Task to carry out — In the listing below, could you give back everything from the line containing "Where should I" down to the line containing "click(x=1281, y=225)" with "wrench" changed to "gear", all else left as it is and the pictures left out?

------------------------

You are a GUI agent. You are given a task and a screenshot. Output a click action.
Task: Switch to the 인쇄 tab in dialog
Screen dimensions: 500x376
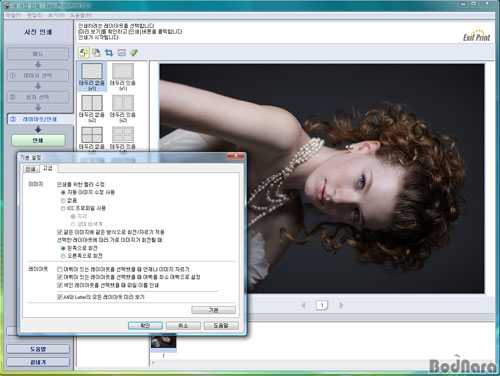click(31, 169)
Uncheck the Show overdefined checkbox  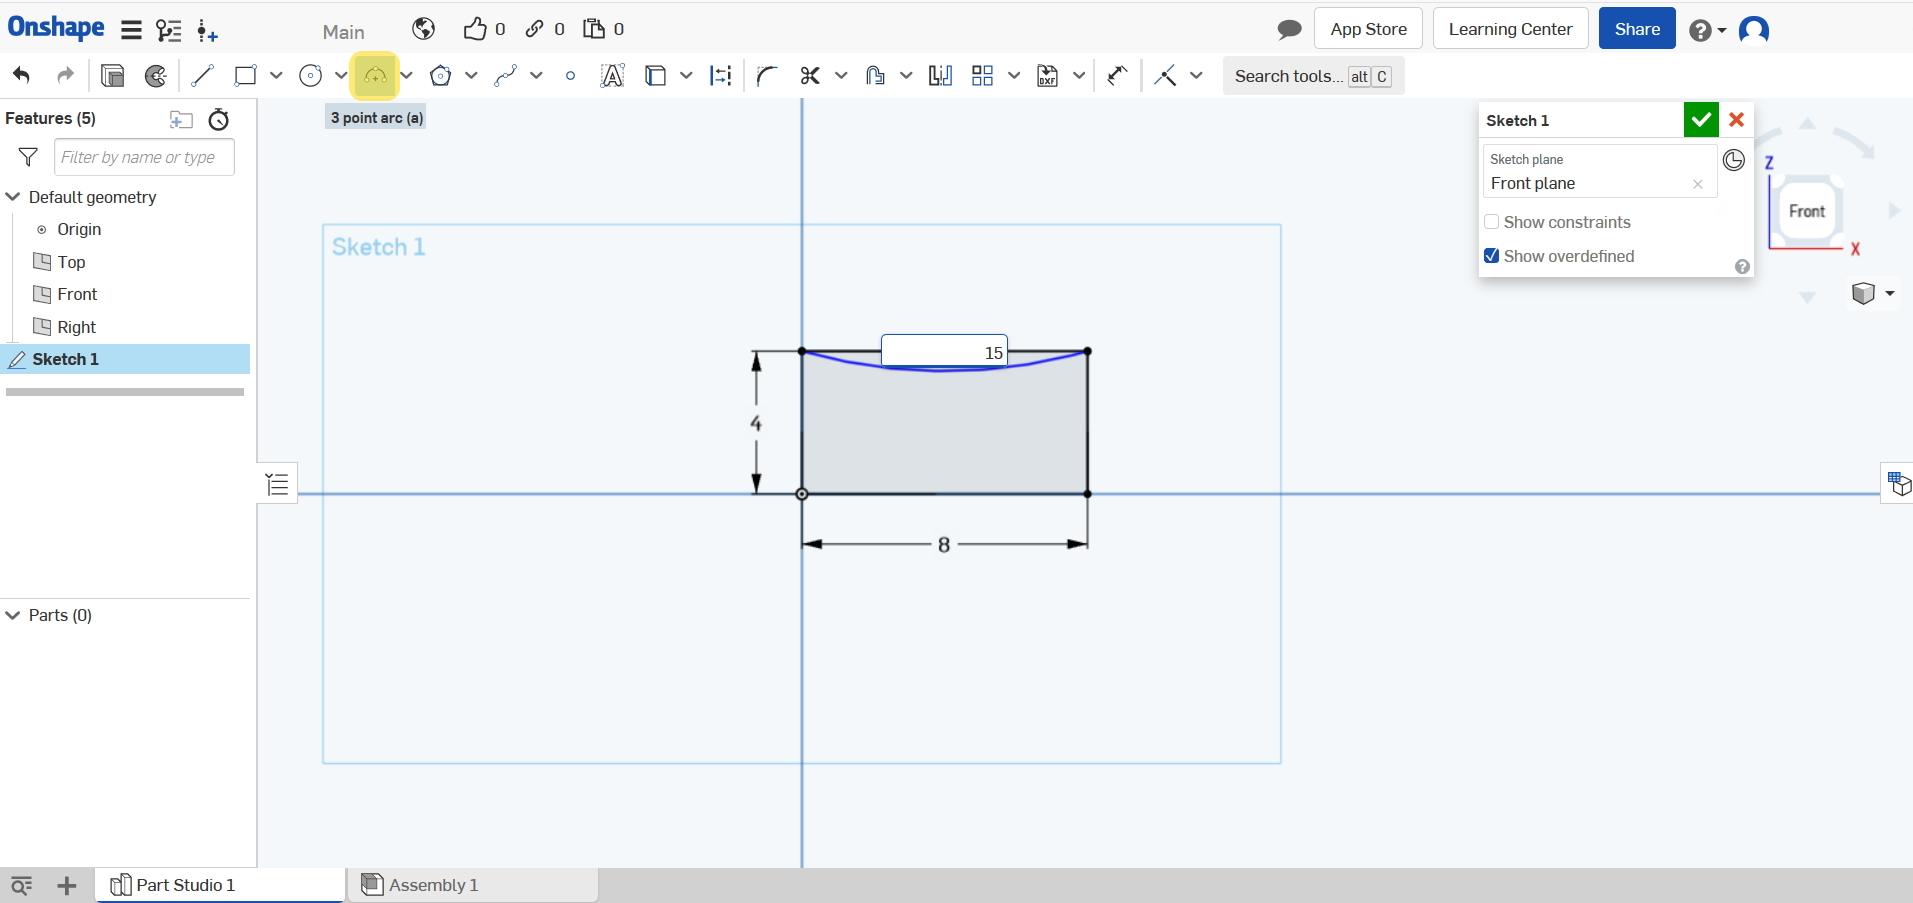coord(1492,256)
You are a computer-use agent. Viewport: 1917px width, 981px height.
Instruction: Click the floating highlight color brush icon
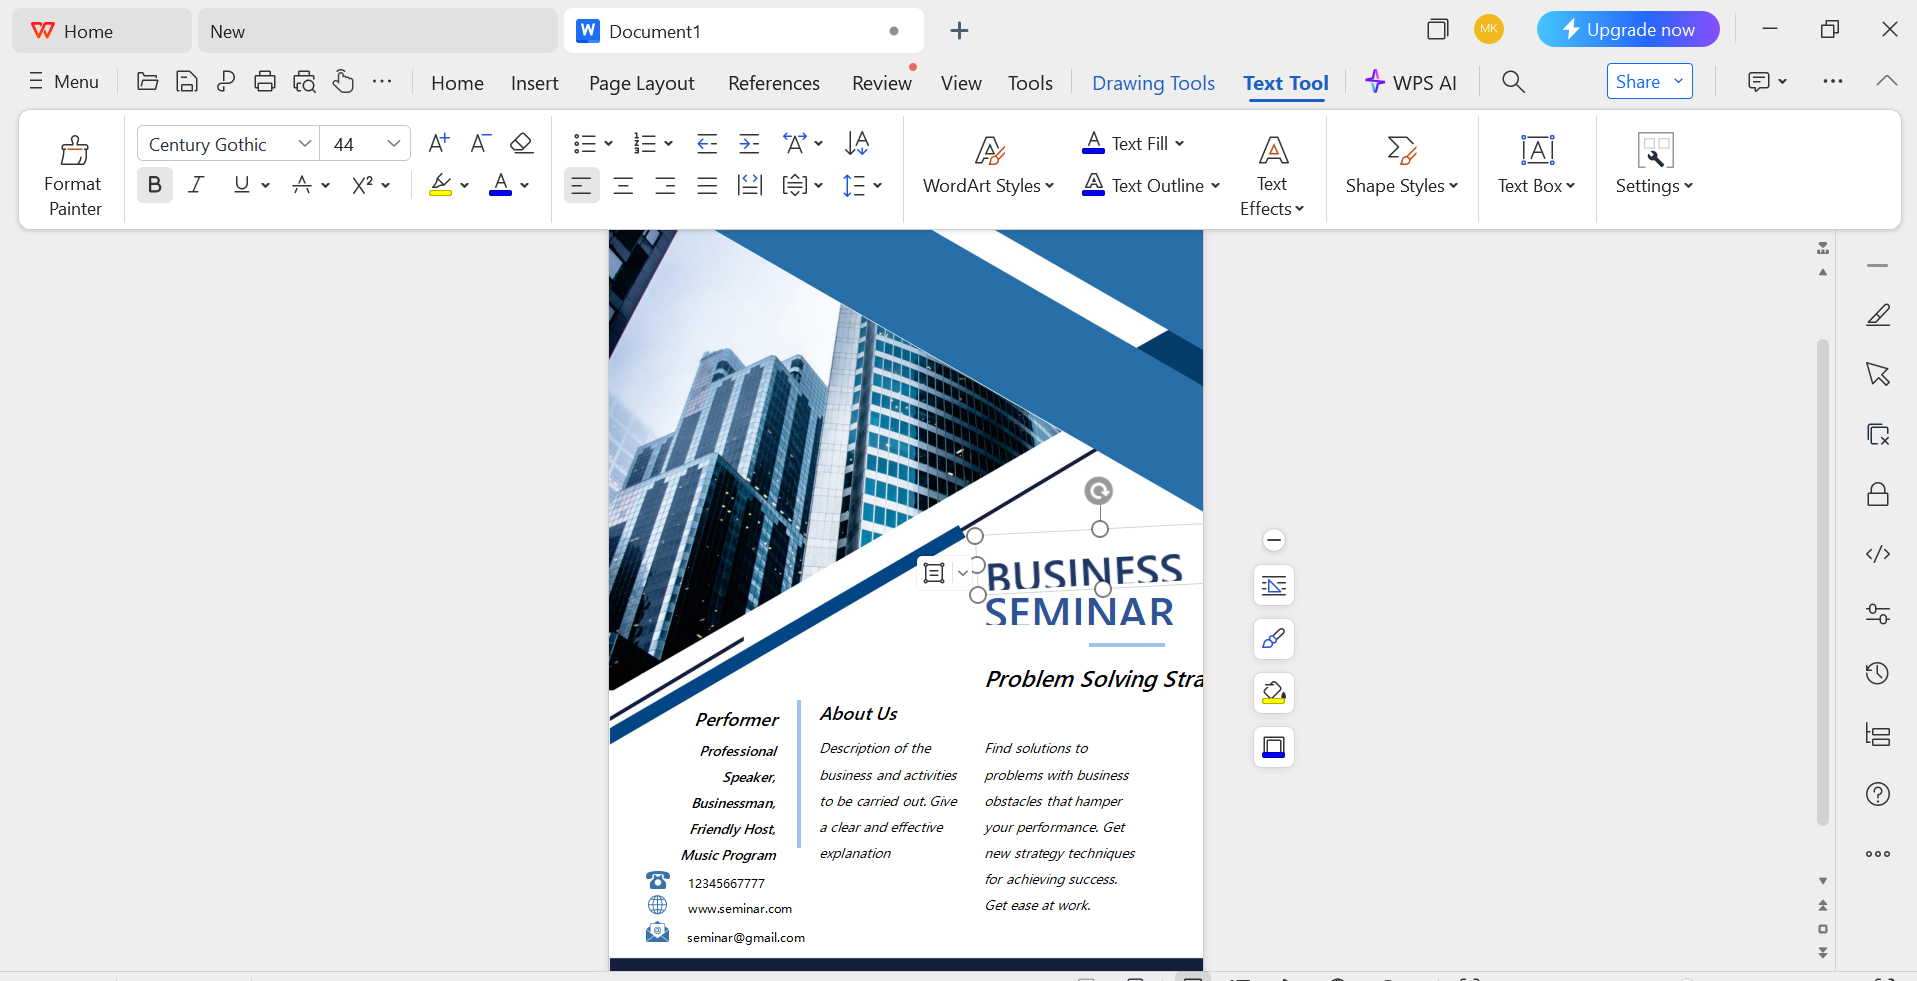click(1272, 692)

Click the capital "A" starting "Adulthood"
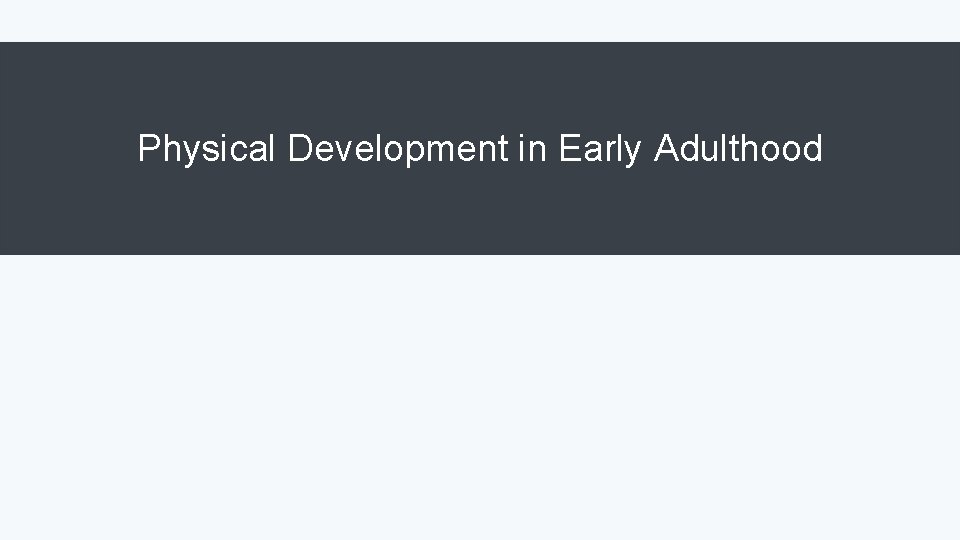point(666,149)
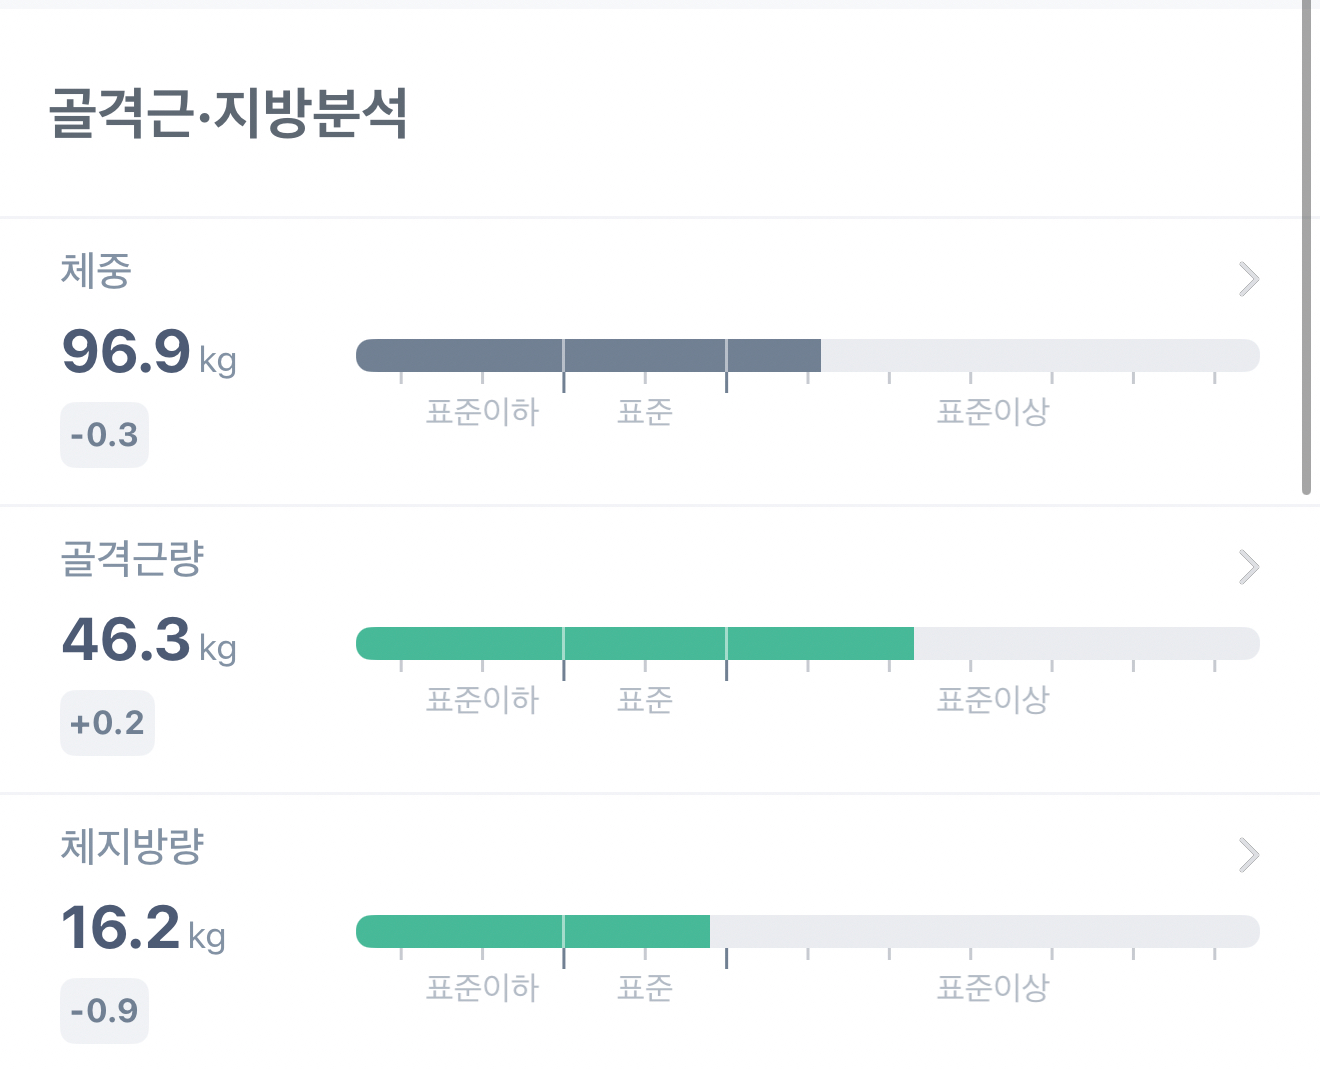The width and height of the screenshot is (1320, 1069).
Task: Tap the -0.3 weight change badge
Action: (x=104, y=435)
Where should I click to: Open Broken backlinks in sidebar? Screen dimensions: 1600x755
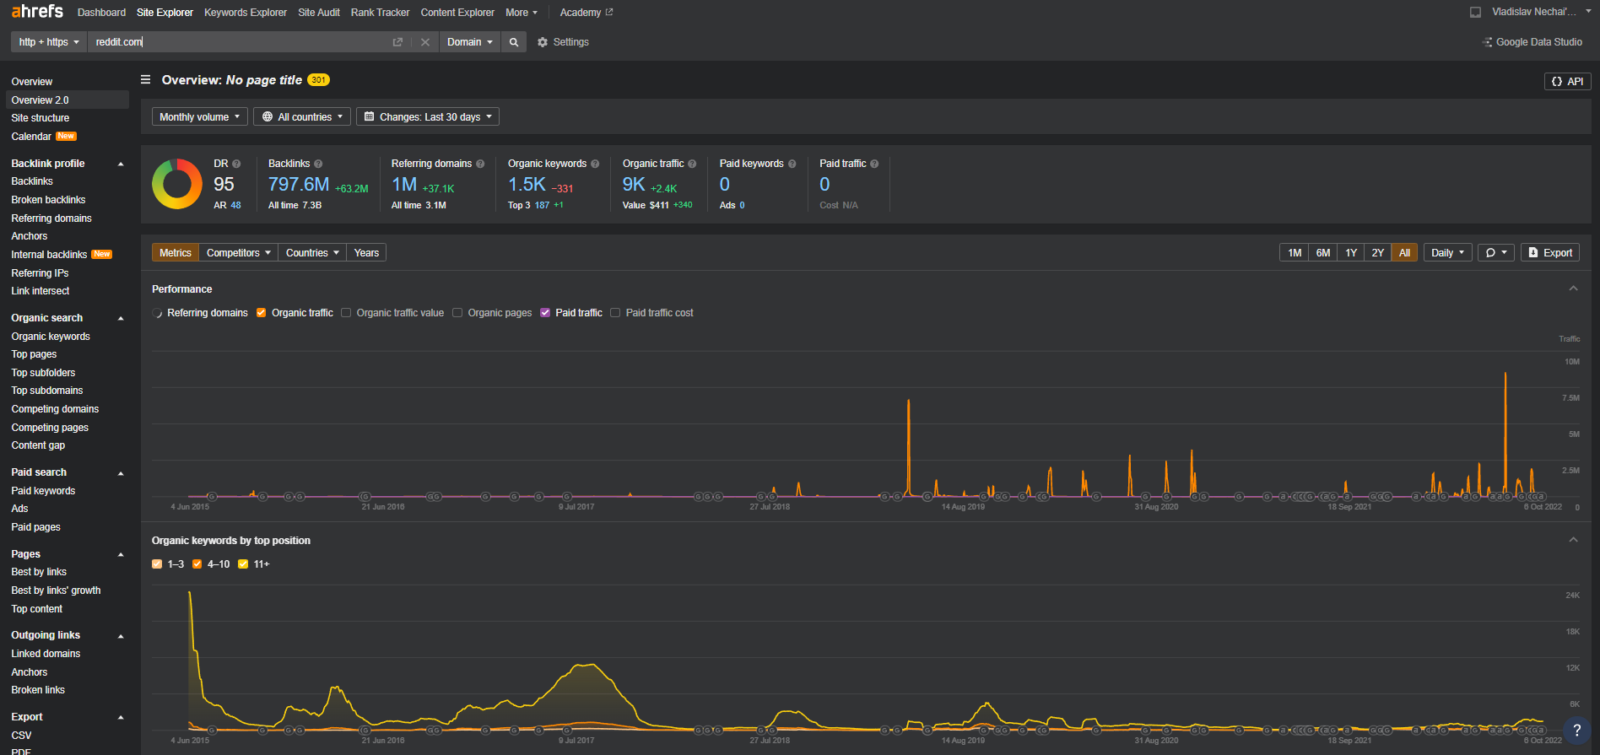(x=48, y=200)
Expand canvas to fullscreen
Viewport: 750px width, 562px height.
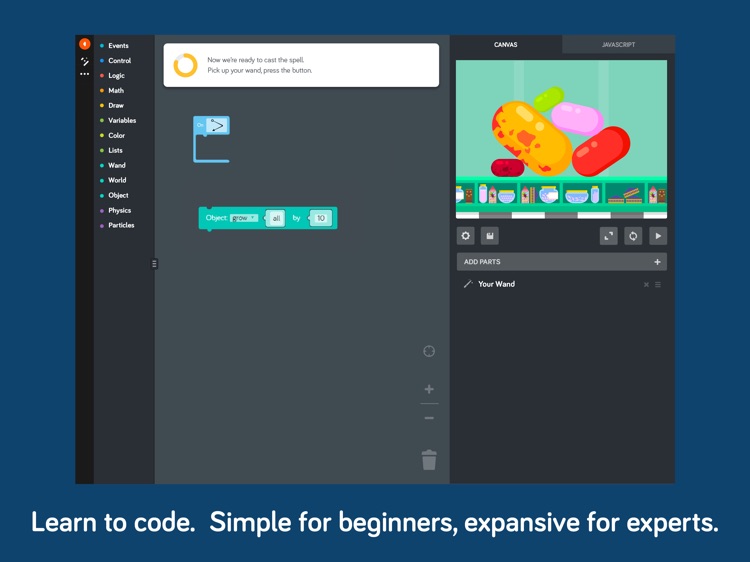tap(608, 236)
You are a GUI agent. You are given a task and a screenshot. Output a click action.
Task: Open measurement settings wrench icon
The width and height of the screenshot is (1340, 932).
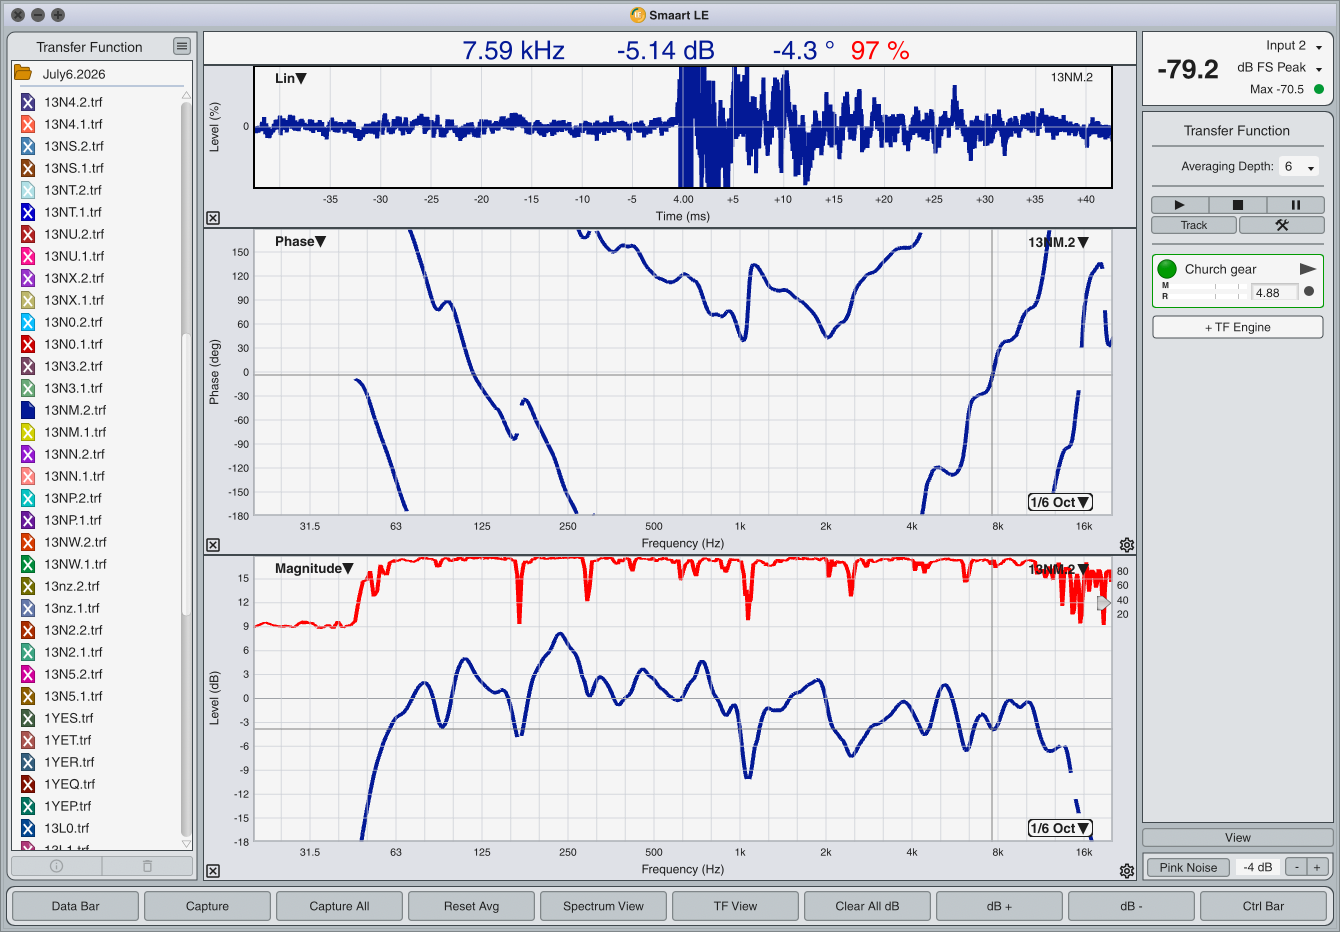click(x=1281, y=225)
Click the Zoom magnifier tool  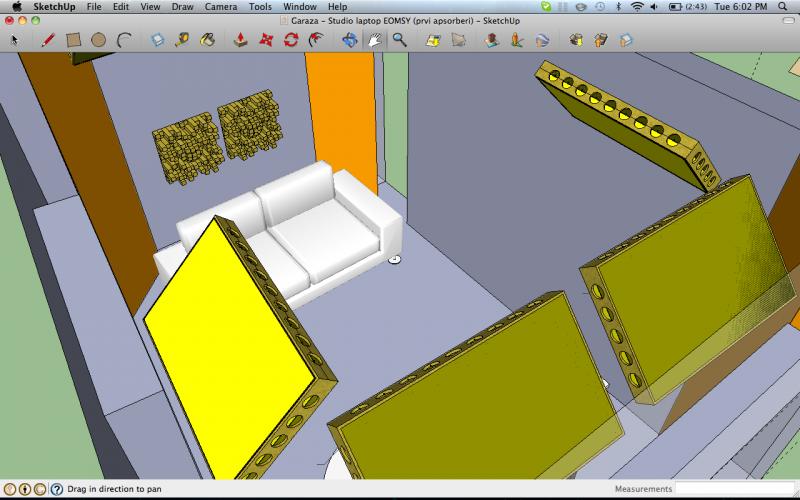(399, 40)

------------------------

Finished task —
Where should I click to: Open Broken backlinks in sidebar? Screen dimensions: 1600x755
(x=48, y=200)
Expand canvas to fullscreen
Viewport: 750px width, 562px height.
tap(608, 236)
You are a GUI agent. You are given a task and a screenshot. Output a click action.
Task: Open measurement settings gear icon
The width and height of the screenshot is (1340, 932).
click(x=1281, y=225)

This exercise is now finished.